We started our trek at Malealea Lodge, which organizes pony treks into the mountains of southern Lesotho. Our trip was to be four days and three nights of hiking over high passes and through remote roadless Basotho villages in the Thaba Putsoa range. The lodge has a map depicting their standard pony-trekking routes on one wall.
We stayed in this rondavel at Malealea the night before we left for the trek. Its round shape and conical thatched roof was modelled after the residences of the people of rural Lesotho.
On the first day we started by crossing the relatively flat valley, then we had to drop down and cross the Makheleng River before starting the climb to Ribaneng village.
On the following days we crossed at least one pass each day, and sometimes more. Some of the terrain was quite rough, like this, and the trails were steep and rocky.
At other times the terrain was rolling, and we walked along well-used earth trails that followed the contour lines.
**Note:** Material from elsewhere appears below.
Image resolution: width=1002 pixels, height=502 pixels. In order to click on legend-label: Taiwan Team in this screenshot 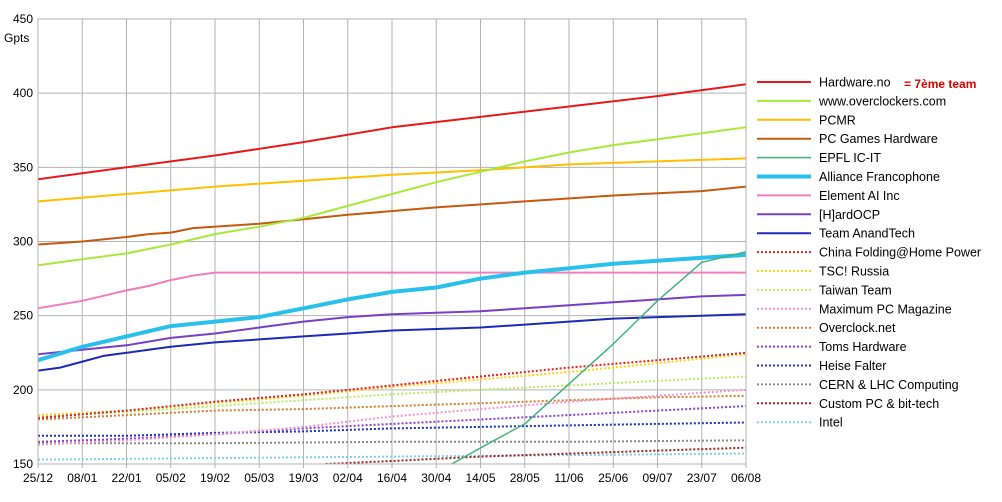, I will do `click(856, 290)`.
In this kind of terrain we could almost always see villages or cultivation.
We had sunny days and cold nights for the whole trek, getting warmer towards the end. There were a few clouds one evening, but no rain or snow at any time.
The highlands of Lesotho are not a place with brightly-coloured flowers; most of the flowers are small and pale. On the third day we passed by a clump of spiral aloes. These endangered plants only grow at high elevations in Lesotho, and if planted in the lowlands will soon die of fungal disease. But people still collect them and try to sell them at the side of the road.
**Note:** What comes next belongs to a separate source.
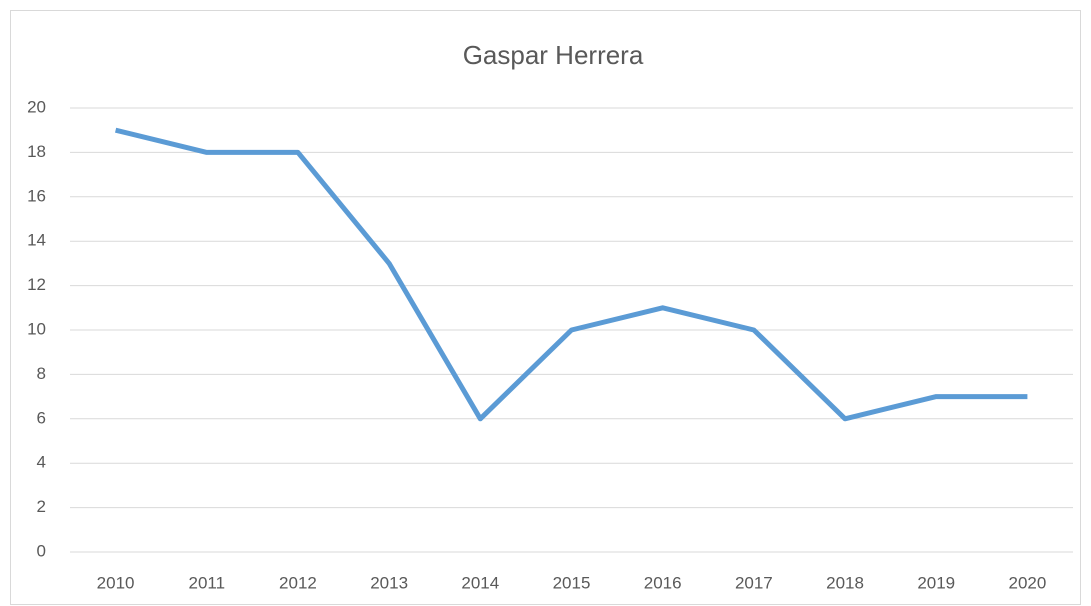  I want to click on chart-title: Gaspar Herrera, so click(554, 55).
Almost everywhere we went on our trek there were people. Small children ran out from every village to shout "Hi! Bye!" at us, and we often saw older children standing on a hill watching their animals or gathering wood for fires. There were some adults, but young men were almost entirely absent, being away working at low-paying jobs in larger centres. Almost all women and girls wore dresses and sandals or running shoes, and the standard dress for men and boys was shirt, trousers, Basotho blanket, and rubber boots.
The villages we passed were all quite well-kept. The rondevals are usually for living in, and the rectangular buildings with the flat roofs are community buildings for meetings, storage, and the like.
Away from the villages, often on the top of a ridge, we often saw corrals like this one. We never saw them in use, but we guessed they were places where herders could stay overnight with their animals.
Our trip was supported by local guides and ponies, which carried most of our equipment. We only carried day packs while we were hiking. The other function of the ponies was to carry people who were feeling unwell.